In recent years targeted therapies for pLGG have become available [2, 7, 8] which are beyond the focus of this paper Certainly, efficacy reports on MAPK inhibitors open new perspectives of tumor volume reduction [10, 20]. However, treatment related adverse events were reported in a relevant portion of patients (42% ≥grade 3) and 18.2% discontinued treatment due to adverse events or any kind of progression. Yet, it is a matter of debate, whether these therapies need to be given continuously. This adds another reason why it is important that the MDT decisions include all disciplines to decide about indication of novel drug treatment options. The number of targeted therapies applied in the current cohort was limited and future experience will define the role of each therapy in the framework of CHG management.
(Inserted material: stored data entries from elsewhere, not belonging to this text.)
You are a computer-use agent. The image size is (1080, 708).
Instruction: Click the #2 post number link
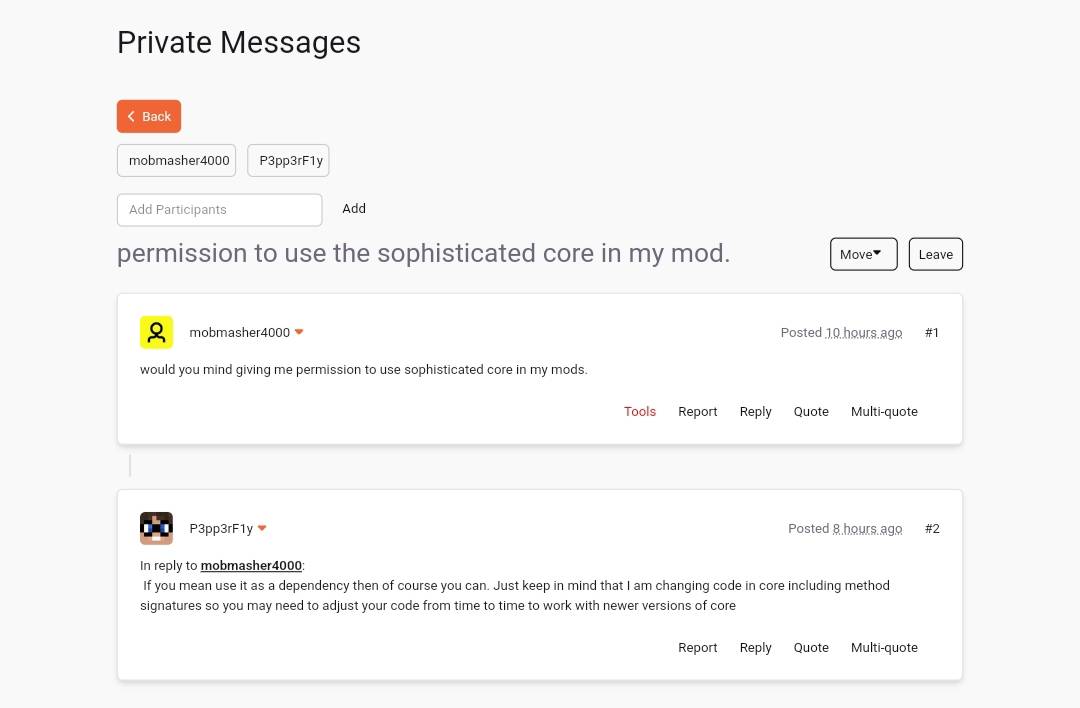click(931, 529)
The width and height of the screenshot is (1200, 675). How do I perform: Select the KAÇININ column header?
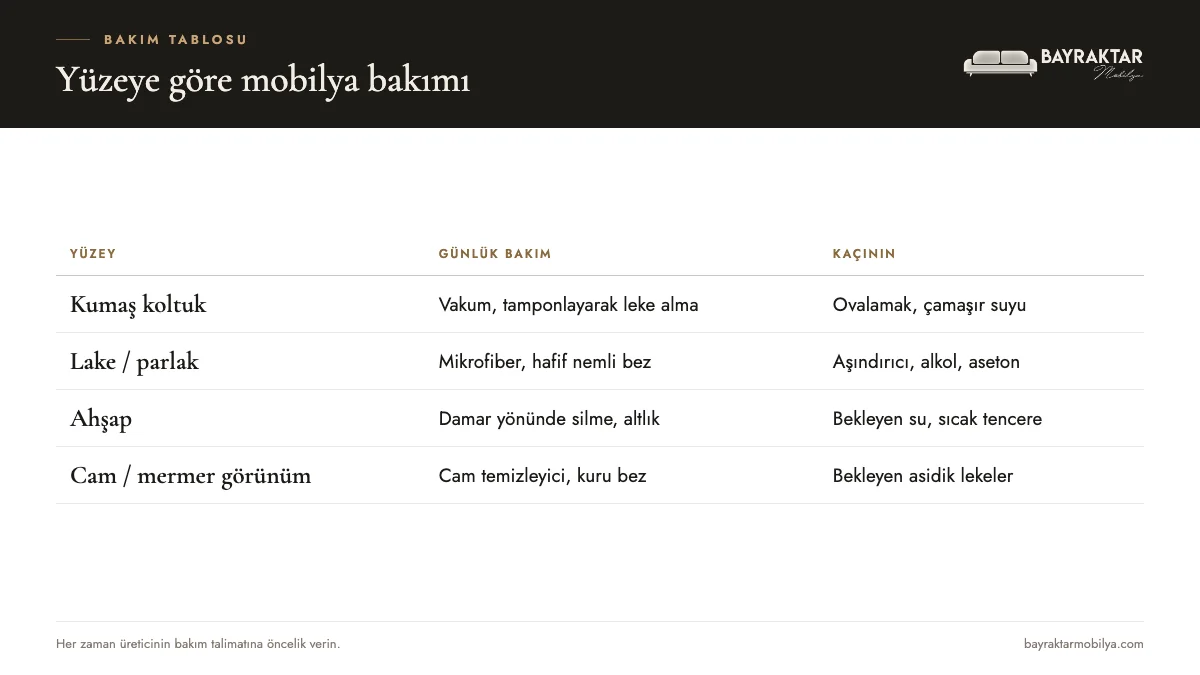coord(864,254)
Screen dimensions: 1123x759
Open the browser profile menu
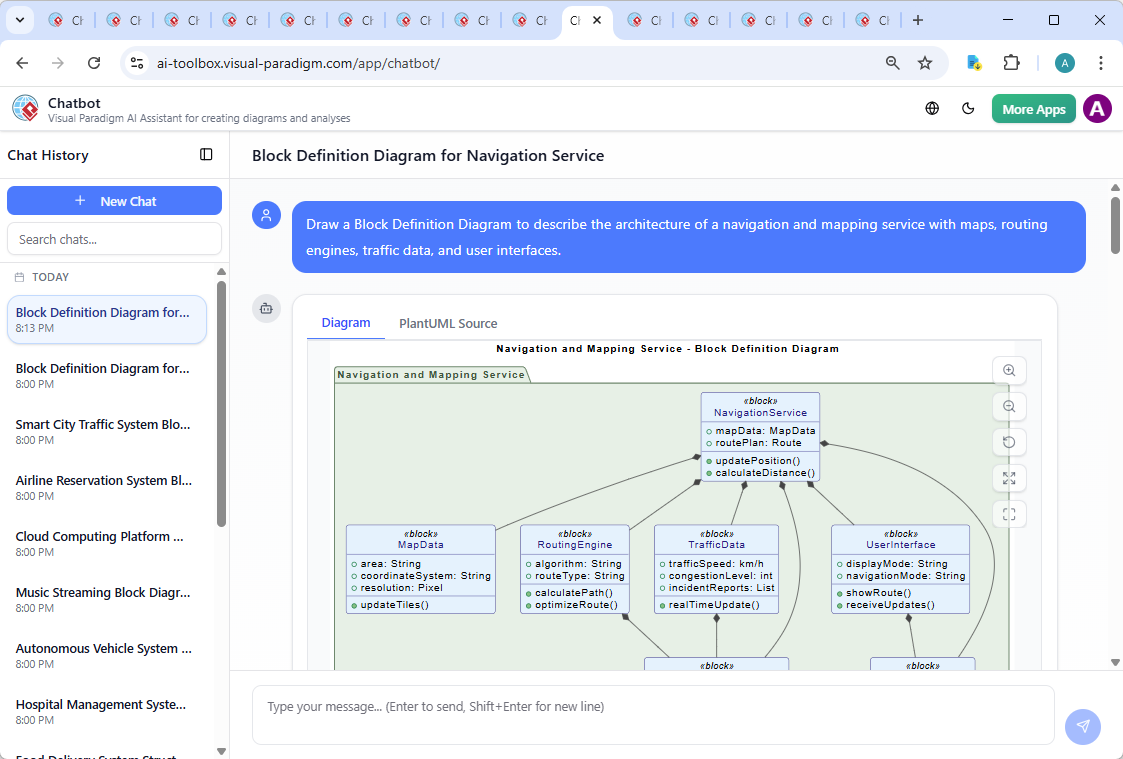coord(1064,62)
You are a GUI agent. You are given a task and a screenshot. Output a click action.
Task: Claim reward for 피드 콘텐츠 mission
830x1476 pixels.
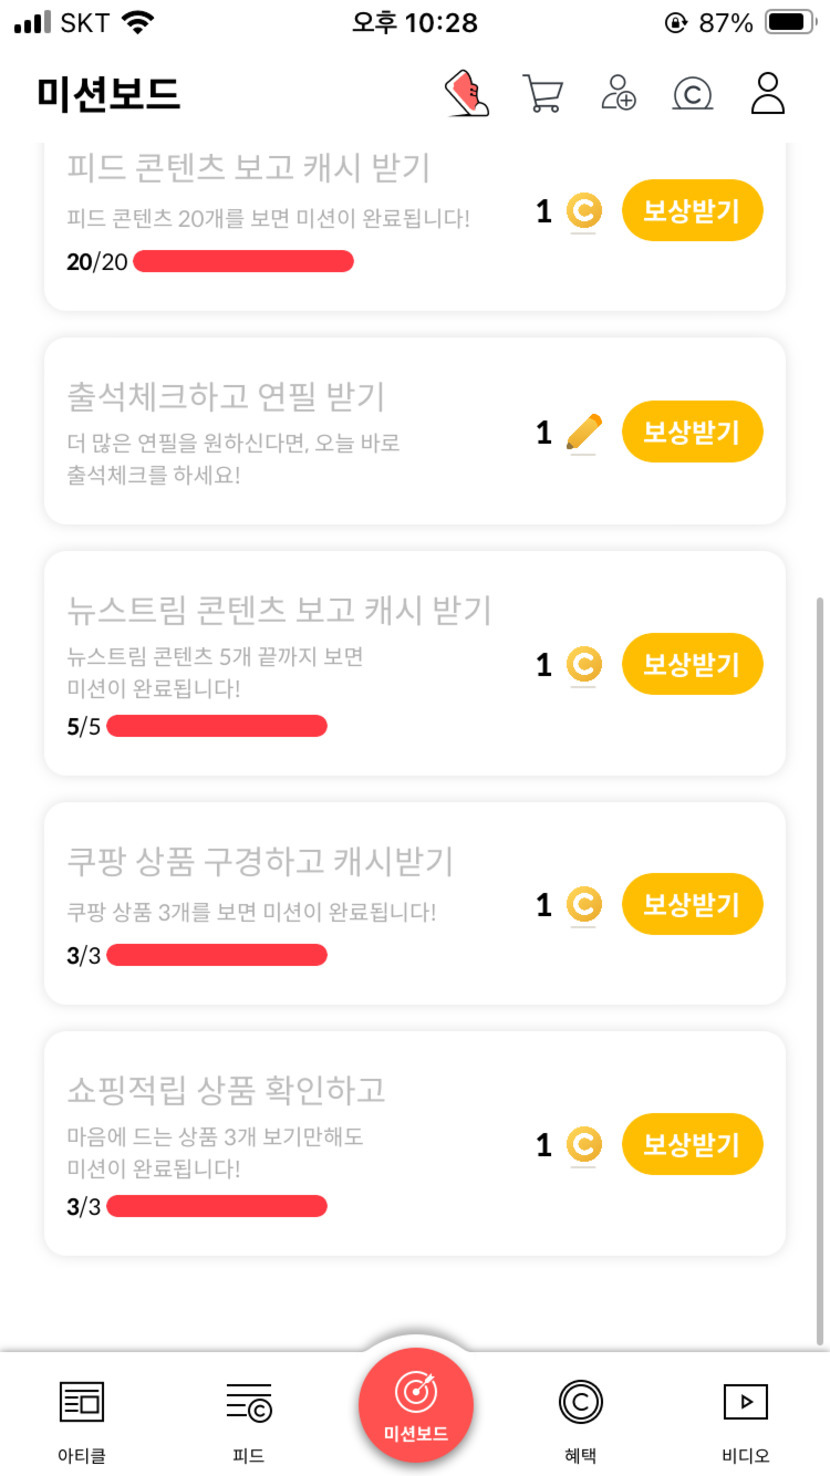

In terms of outcome measures we were able to show that three quarters of patients reached SD and 84% of patients were independent measured by the Karnofsky performance score. Visual acuity was preserved in 58% of patients with complete amaurosis in 16.2% of patients. Hormone substitution of any kind was seen in 30% and 40% of children were overweight/obese. These outcomes results underline the challenge of the chronic condition of CHG on the one hand, but also open a perspective that these children participate in age adequate daily activities. Our data are difficult to compare since most studies do not give details on outcome measures, difficult to retrieve after long periods of follow up or all patients are included also those who were not treated surgically [1, 12, 13]. Our results seem comparable to the Liverpool cohort, in which 39% of patients showed any kind of hypothalamic pituitary dysfunction and 74% were reported to have stable vision.
Limitations
This study is limited by a first glance relatively low number of 63 cases and its retrospective nature. On the other hand the two center cohort offer a decent surgical experience for patients with CHG with a long follow-up and will add to the existing literature on the topic. More accurate objective measurements on surgical resection such as volume changes after debulking and more detailed imaging data analysis postoperatively would be preferable. Similarly, outcome in future studies will be more detailed. Instead of reporting detailed surgical complications we therefore focused in this report on long term outcome which presents the combined long-term consequences of the natural course of the disease and all treatments applied. Furthermore, we were able to give detailed information on tumor surgical interventions and also on hydrocephalus and cyst management, which are relevant cofounders to disease and outcome in this group of patients.